▶ TO-DO LIST
[A] Which artists does the talk on fakes in Indigenous art name in the quoted "galaxy of accomplished artists"?
[B] Reproduce the passage of the talk on fakes in Indigenous art between "There was a Four" and "views on them.", inclusive.
[C] In the talk on fakes in Indigenous art, on what date did the Canberra Times article quoting Sasha Grishin appear?

▶ SOURCE PASSAGE

I wasn’t going to talk so much about this issue, but there was a piece in the Canberra Times just recently and I thought ‘Oh here it comes again.’ We all want to get rid - me included - of the issue of fakes, frauds and so forth. However, it continues to pop up whenever there is an exhibition. I have to say that in Indigenous art it’s an issue but it is completely out of context, because wherever there is a demand for art, where demand exceeds supply, there is a parallel industry of fakes, frauds and all sorts of bad dealings that go on.

We subscribe to the international Art Newspaper online. Every week I don’t want to open it in my email inbox because it is all about fakes, frauds and scams, and people in museums ripping off other things. The entire art world could be seen in this rather jaundiced way, and it hasn’t diminished. In the 1980s there was an enormous school of fake Australian impressionist artists. Yet we don’t go ‘Oh, Arthur Streeton’. Should we query every work in a retrospective exhibition of his? This school of fakes have dogged all the successful artists. The reason that we have exhibitions such as retrospective exhibitions is really to sort the wheat from the chaff and say, ‘Look all those things exist but what has been distilled and presented here is legitimate, selected and carefully thought-out art.’

I was rather curious to see an article in the Canberra Times on Saturday 16 October in which art critic Sasha Grishin is quoted - and I hope he was quoted correctly – as saying there is some spectacular work here but he also says that Emily’s work has been ‘incredibly well promoted’. That is so of any artist. Any artist who has an exhibition in a public gallery, one would hope that their work would be well promoted. It shouldn’t be seen as a negative thing. We have to promote art in order for people to come and see it. So it seems to me a slight slur to say that it only exists because it’s been well promoted. I can’t for one minute imagine that that was so, and maybe he didn’t even intend to say that but that is what was written. He did go on to say, as quoted in this article, that there have been:

a galaxy of accomplished artists – Clifford Possum Tjapaltjarri, Rover Thomas, George Milpurru [sic] and David Malangi - they are all major artists, and could all be seen as worthy of as much attention.

In fact, Clifford Possum has already had a retrospective and Rover Thomas was in the Venice Biennale. There have been many things that have been worthy of attention in all of those artists’ work. The article goes on to talk about some of the origins of Emily’s work and things become murky. There is nothing new in this. I think it has hit the news again because there have been some recent newspaper articles.

There was a Four Corners program a little while ago, which I thought was a very confused program, which confused the white auction process with Indigenous art and I think it did more to confuse than explain anything. However, there are some figures talked about there are allegedly 5000 works of Emily’s around and only 3000 are legitimate. As Christopher Hodges have said, there were all sorts of family works and white copyists and all sorts of people painting paintings that were passed off as Emily’s painting. If there is any questions that we would like to talk about maybe as a result of that, I am very happy to give my views on them.

▶ GIVEN DATA
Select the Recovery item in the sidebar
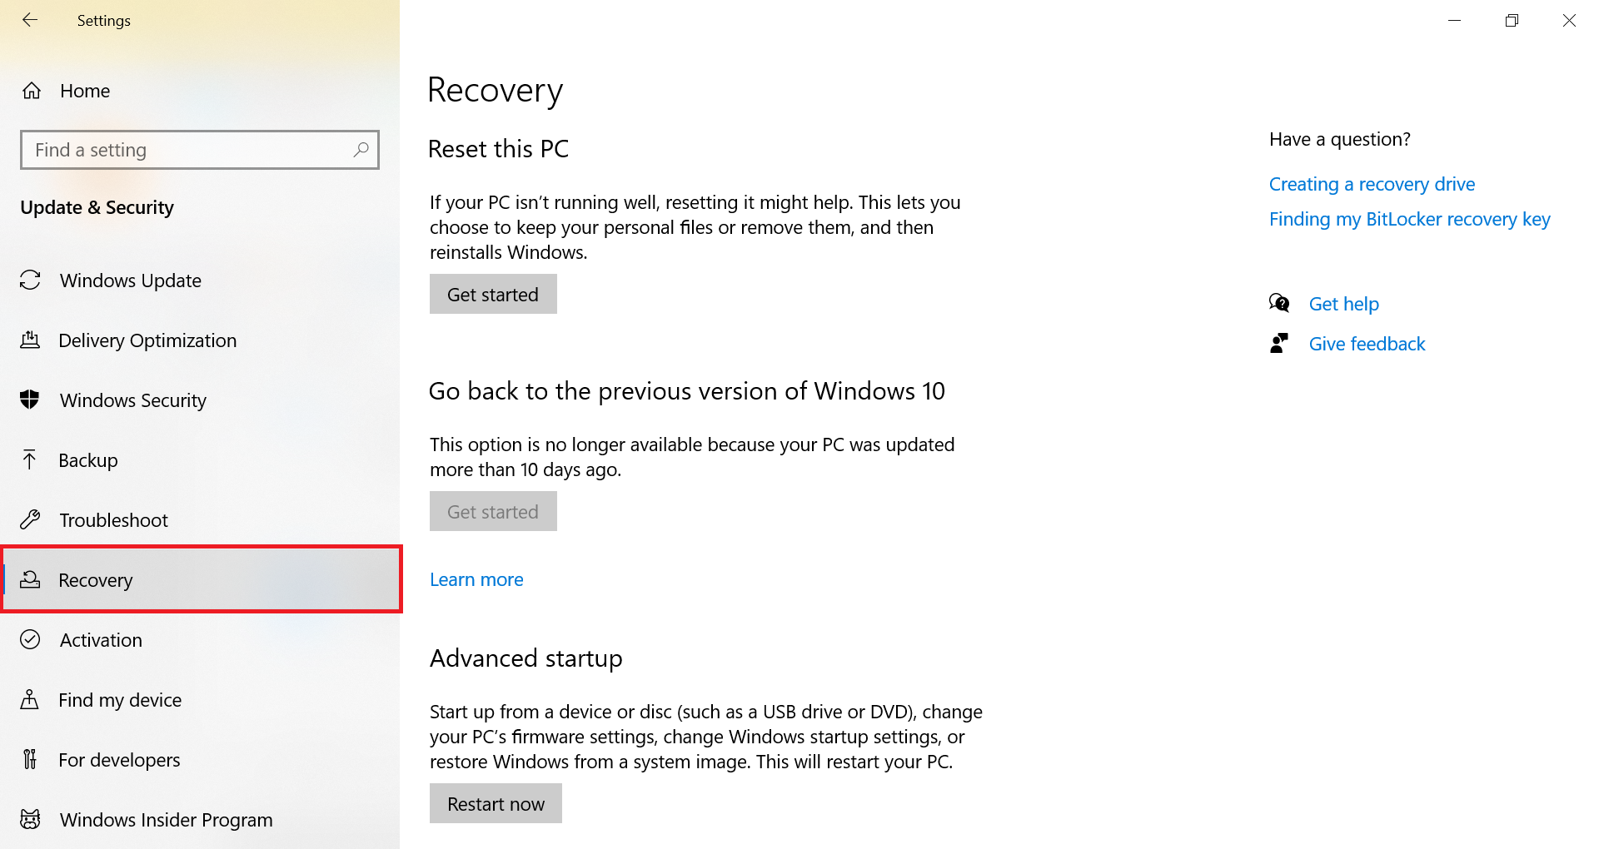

▶ SET OF ANSWERS
[A] Clifford Possum Tjapaltjarri, Rover Thomas, George Milpurru, and David Malangi.

[B]
There was a Four Corners program a little while ago, which I thought was a very confused program, which confused the white auction process with Indigenous art and I think it did more to confuse than explain anything. However, there are some figures talked about there are allegedly 5000 works of Emily’s around and only 3000 are legitimate. As Christopher Hodges have said, there were all sorts of family works and white copyists and all sorts of people painting paintings that were passed off as Emily’s painting. If there is any questions that we would like to talk about maybe as a result of that, I am very happy to give my views on them.

[C] Saturday 16 October.